Hazret-i Musa bir gün Tur Dağı’ndayken Rabbime bir soru soruyor, diyor ki, “Seni nerede bulayım, sana en yakın olan kimdir?” Rabbimiz de, “Beni kalbi kırıkların yakınında bulabilirsin, ben onlarla beraberim” diye söylüyor. Din büyüklerimiz diyor ki, “Dil küçüktür ama bazen en büyük can acıtan bazen de çok büyük şifa kaynağı, bir merhem olabiliyor.” ifadesini kullanıyorlar.”

İnsanlarla konuşurken çok dikkat etmemiz gereken bir organdır dilimiz. Engelliler de, yaratılanın en şereflisi olan insanlardır. Birtakım eksiklikleri olması onları diğer yaratılmışlardan farklı kılmaz. “Hangi dünyalık makam ve mevkilerde olsak da gerçek üstünlük takva üstünlüğü” sözünü unutmamamız gerekir.

Peygamber Efendimiz Kureyş kâfirlerine İslamiyeti anlatırken gözleri görmeyen bir sahabe olan Abdullah İbni Mektum hazretleri yanına geliyor, “Bana İslamiyeti anlatır mısın ey Muhammed?” diyor ve bunu üç dört kez tekrarlıyor. Peygamber Efendimiz de hafif bir şekilde konuşuyorum, görmüyor musun şeklinde yüzünü hafif ekşitiyor. Bunun üzerine ABESE Suresi’nin ilk ayetleri nazil oluyor. Ve Efendimiz, Abdullah Bin Ümmü Mektum’u gördüğü yerde kendisine güzel sözlerle iltifat ediyor ve “Rabbimin kendisi için bana ayet indirdiği insan, nasılsın?” diye şakalaşıyor, kendisi seferde olduğu zaman onu imamet makamına bırakıyor.

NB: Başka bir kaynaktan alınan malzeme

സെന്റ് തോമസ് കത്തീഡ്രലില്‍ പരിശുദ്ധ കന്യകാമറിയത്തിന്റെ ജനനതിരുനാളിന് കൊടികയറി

Yine bir gün bir görme engelli sahabe evinin uzaklığından dolayı namaza gelemeyeceğini Efendimize arz edince, Peygamber Efendimiz ona şöyle bir soru sorar, “Ezanı duyuyor musun?” evet yanıtı alınca, “O zaman camiye de gelebilirsin” cevabını verip onu sosyal hayattan dışlamayarak, engellinin toplumla bütünleşmesini sağlar.

Ve hiçbir zaman engelliye, kalbi kırıklara incitici bir dil kullanmaz.

Tabii bu olaylardan bizim ne tür dersler çıkaracağımızı sizlere bırakıyorum.

Bir engelli gördüğünüzde, eliniz ona baston olsun. Şayet eliniz baston değilse bari diliniz sopa olmasın.

Güzel bir söz söyleyemiyorsan sus ki dilin, gönlü yaralayan bir ok olmasın.